Before committing to 1980s music, WXST 'stunted' briefly by airing a freeform mix of music promoted on-air as the "Wheel of Formats".

The station switched to satelitte-based oldies after Columbus station WBNS-FM switched from oldies to hot adult contemporary. This switch left no FM oldies station in the Columbus metro area, so WXST quickly moved to fill this void. In the process, the Columbus area lost its only 1980s station. The WXST call letters now are assigned to STAR 99.7 in Charleston, South Carolina, but licensed by the FCC to the town of Hollywood. STAR 99.7 is an Urban Adult Contemporary formatted station.

The station was later sold to Saga Communications, which also owns AC WSNY 94.7 "Sunny 95", WNND 103.5, and WNNP 104.3.

===WODB===
WVMX previously broadcast a classic hits format as "B-107.9" playing music from the 1960s, 1970s, and occasionally 1980s (as WODB). The station also operated briefly as "Oldies 107.9" and "Oldies 108". The station's most recent slogan was "BIG Hits B-107.9", replacing the previous slogan "Feel Good Oldies All the Time." At first, WODB was playing songs from the late 1960s, 1970s, and 1980s with most of the music from the 1970s and 1980s. But not long after the switch they added more 1960s and early 1970s songs in the playlist and cut back on the 1980s songs.

On January 27, 2009 at Noon, Big Hits B-107.9 switched from a classic hits format to a hot adult contemporary format, calling itself Mix 107.9, playing 5,000 songs in a row. The switch was made the day after former MIX 97.1 (WBNS-FM) switched to a Sports simulcast of its AM sister station WBNS 1460 The Fan. The switch makes Saga the majority owner of the AC format in Columbus, with the exception of rival Clear Channel's Gold-Based AC WLZT "Lite 93.3".

===WVMX===
On February 2, 2009, the classic hits and BIG Hits format returned, at 104.3 FM in Richwood. On February 6, 2009, "Mix 107.9" changed call sign to WVMX with the WODB being reunited with the "BIG Hits" format on 104.3 FM.

During the summer of 2009, WVMX's city of license changed from Delaware to Westerville. Power was increased to 3,000 watts while transmitter height was lowered slightly. As the station is transmitting from the same tower as before, there was no change in coverage area.

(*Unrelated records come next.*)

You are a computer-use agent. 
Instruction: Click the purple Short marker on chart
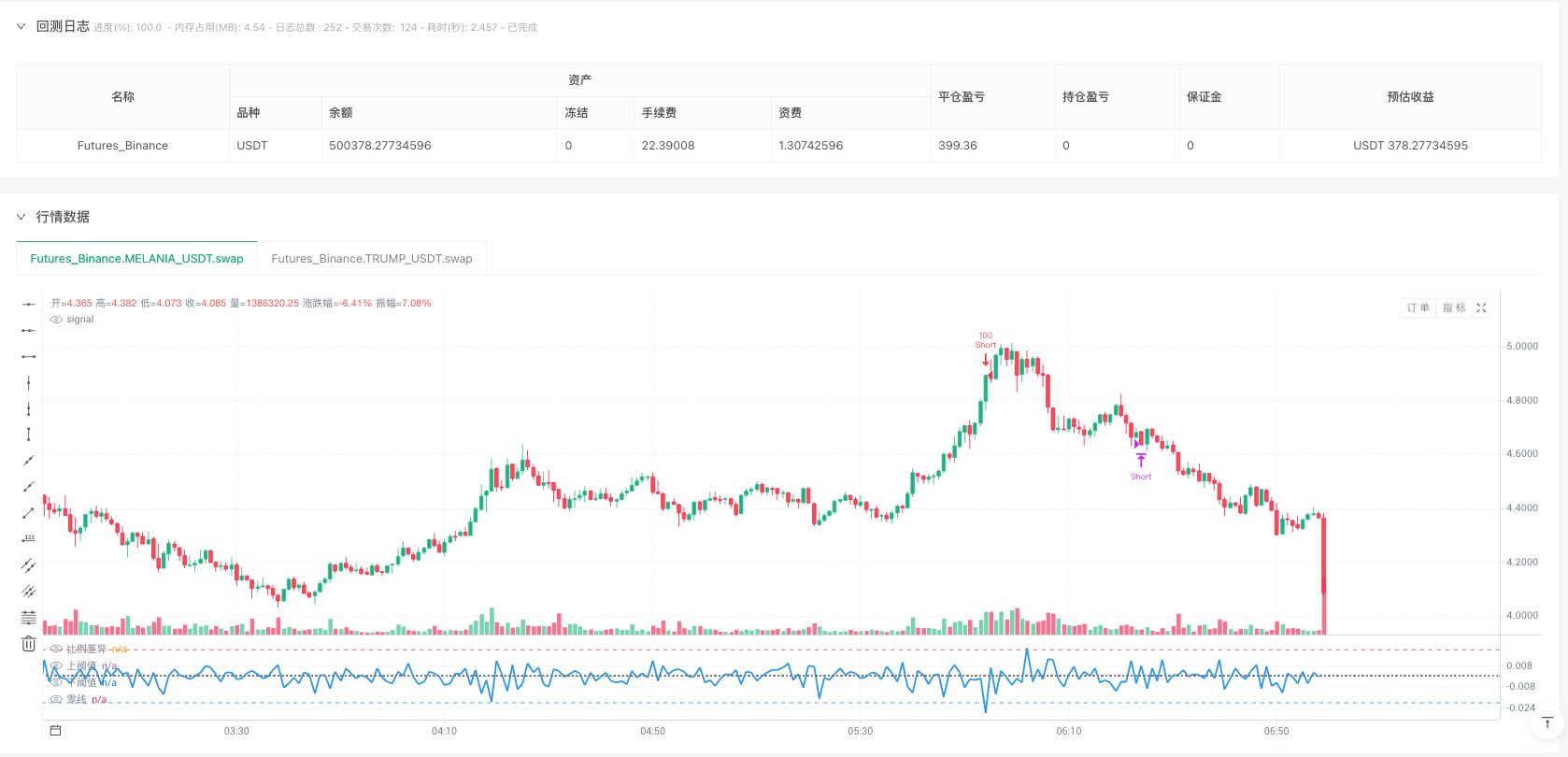[1141, 461]
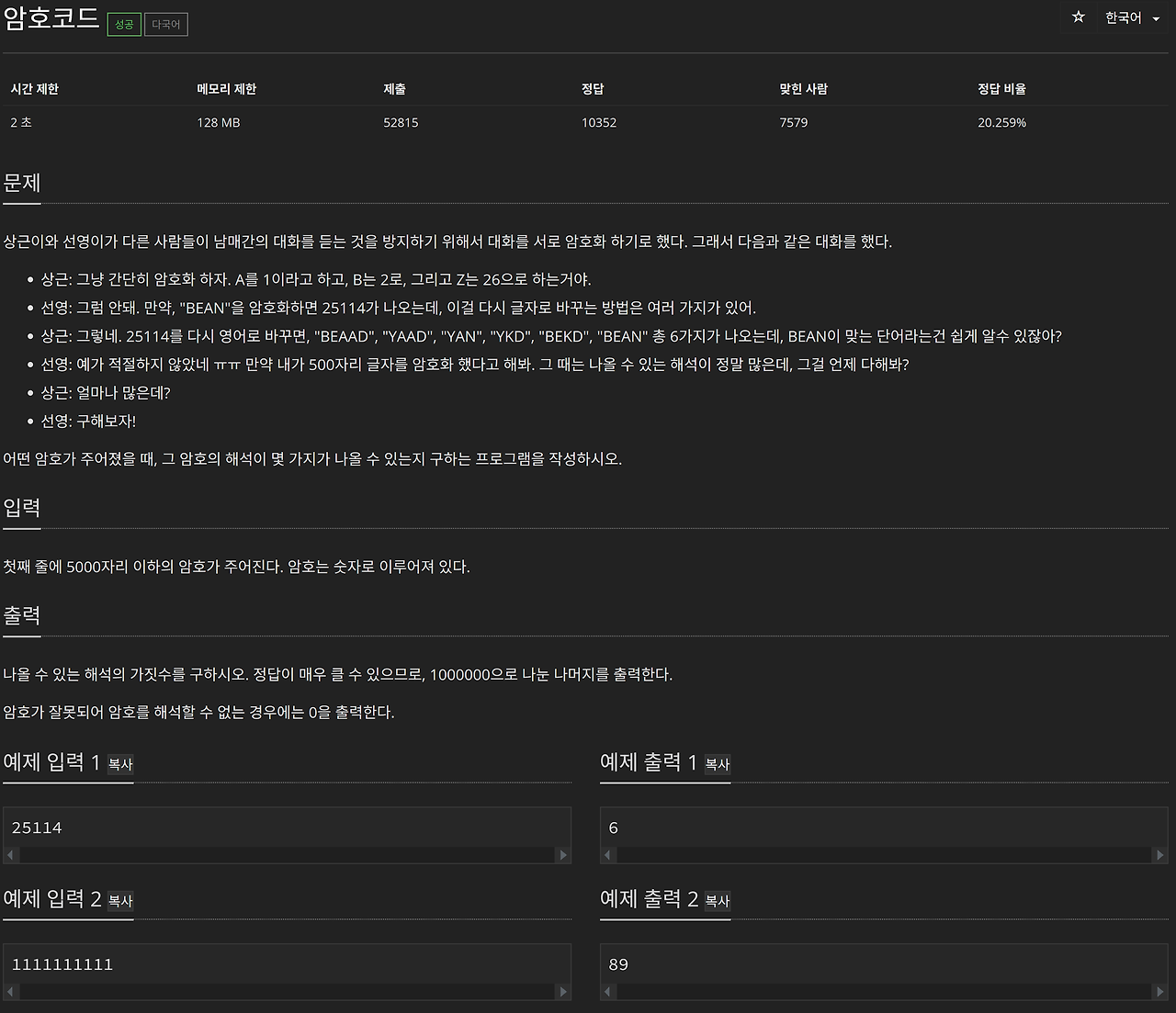Click the 암호코드 problem title
Image resolution: width=1176 pixels, height=1013 pixels.
tap(51, 20)
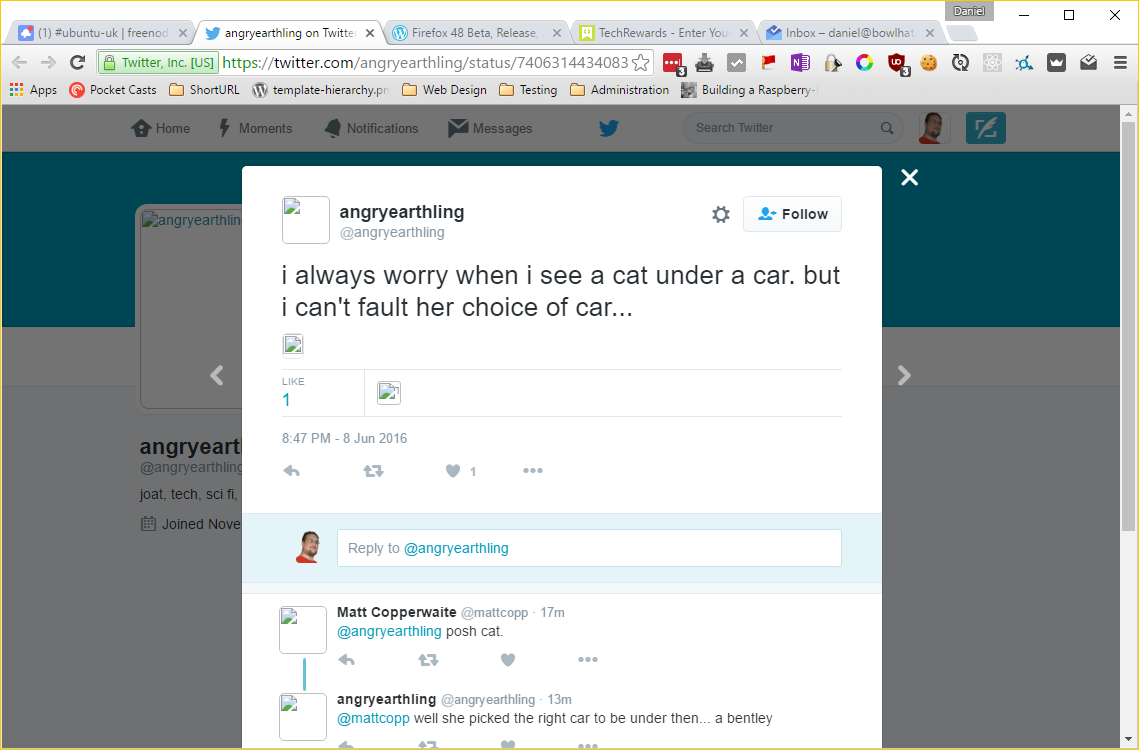Viewport: 1139px width, 750px height.
Task: Retweet Matt Copperwaite's posh cat reply
Action: click(428, 660)

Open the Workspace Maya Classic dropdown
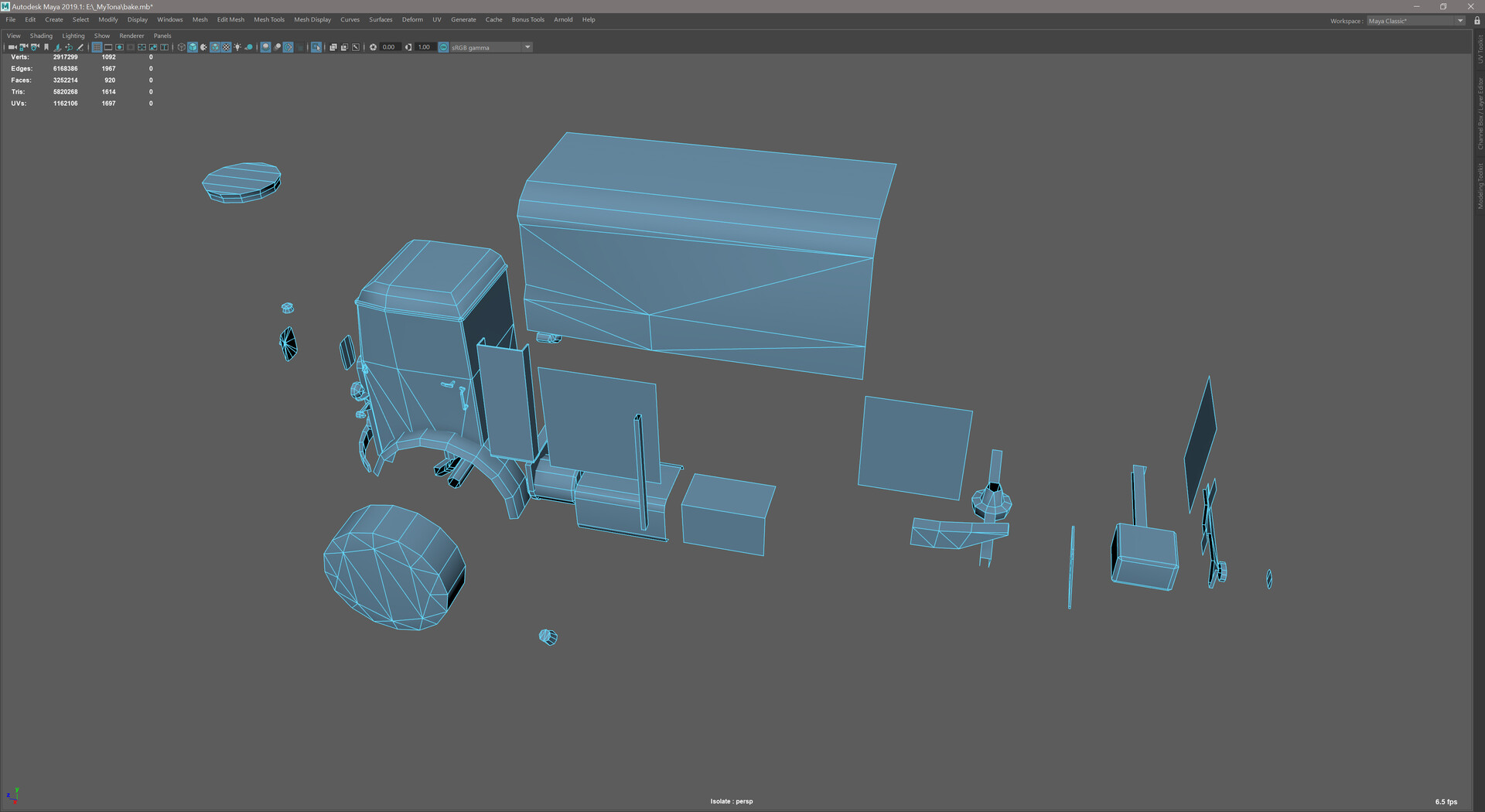click(x=1415, y=21)
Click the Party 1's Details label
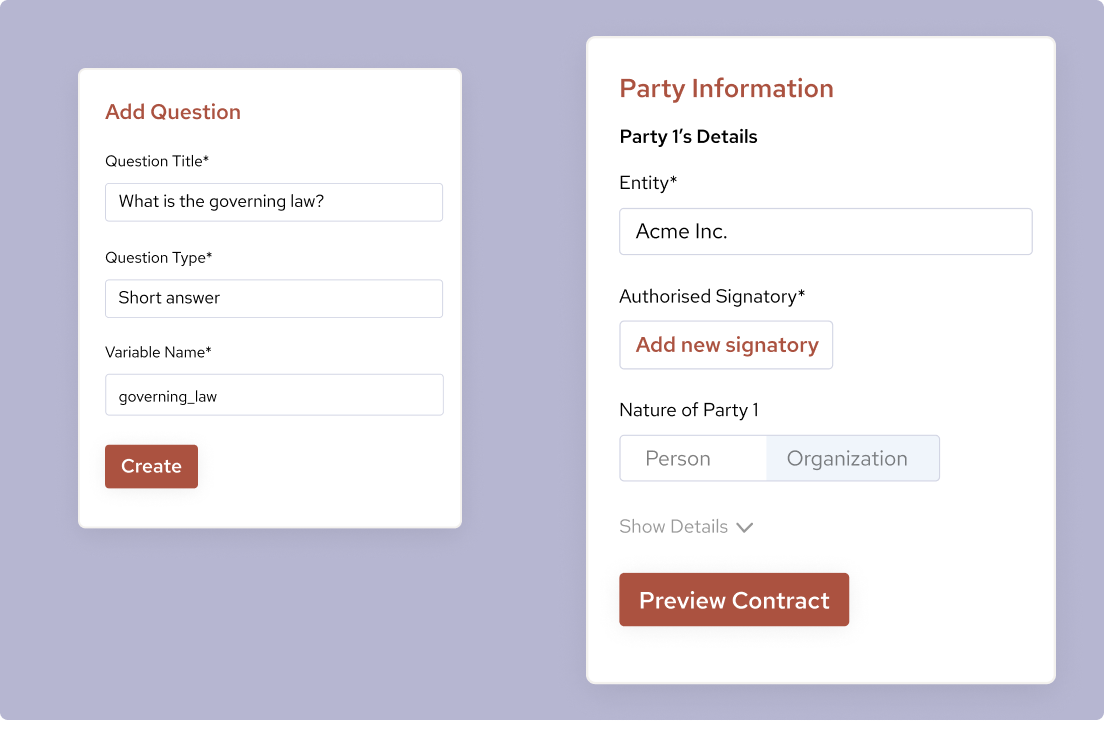Image resolution: width=1104 pixels, height=730 pixels. 687,137
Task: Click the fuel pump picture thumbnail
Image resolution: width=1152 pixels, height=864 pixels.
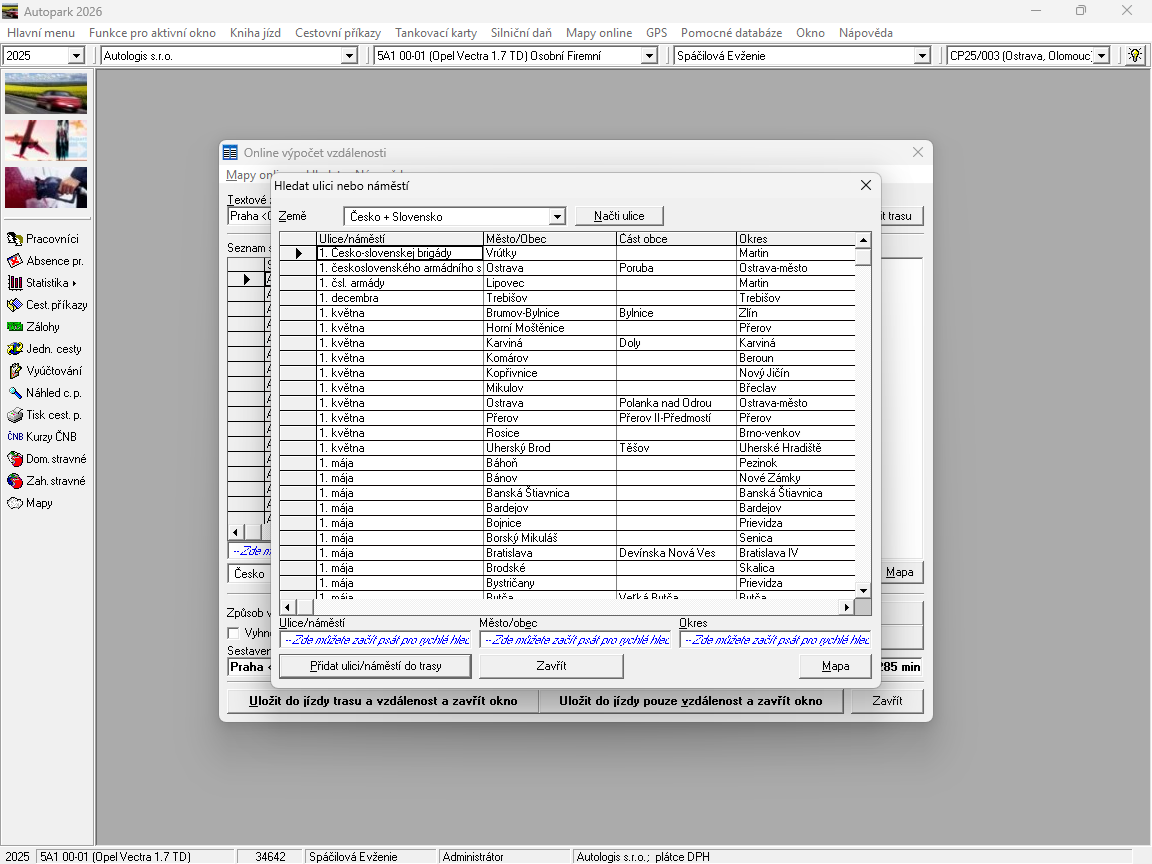Action: pyautogui.click(x=46, y=187)
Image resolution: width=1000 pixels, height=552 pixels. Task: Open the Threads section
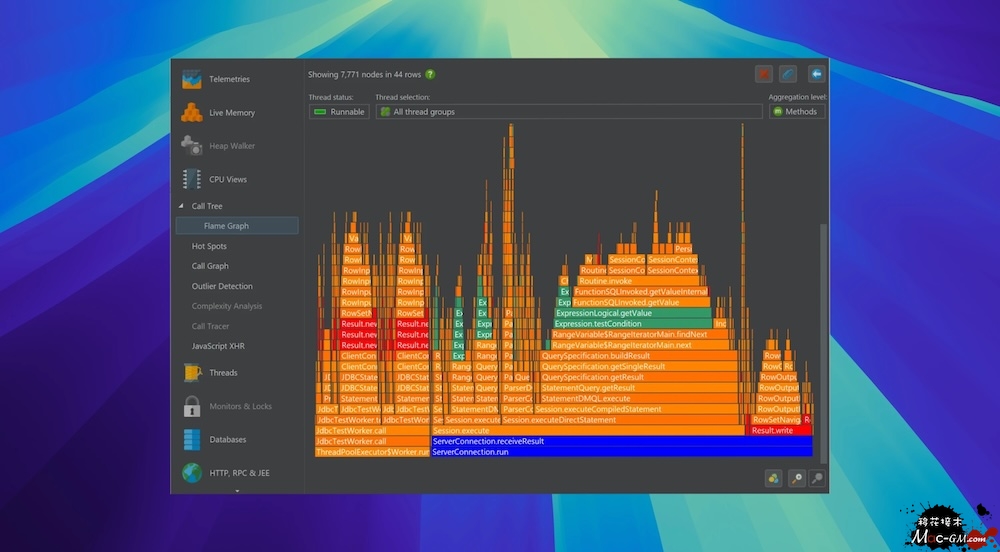click(223, 373)
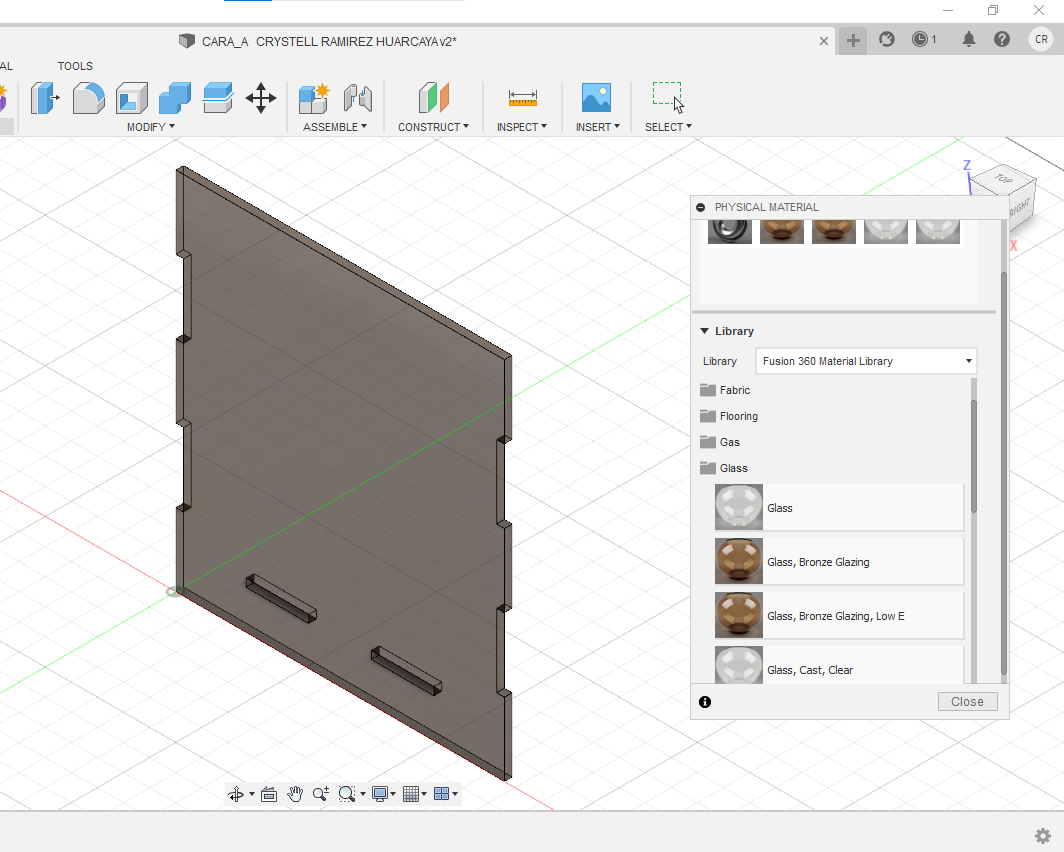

On February 2, 2009, Mix 1079 re-positioned as "Today's Best Mix" and eliminated the 1980s from their playlist. This gave Mix a more adult top 40 sound competing against WNCI, while sister stations WODB/WJZA would later flip to "Rewind 103.5/104.3" WNND/WNNP, featuring a 1980s-based classic hits format (in effect returning the format WXST once pioneered back into the market).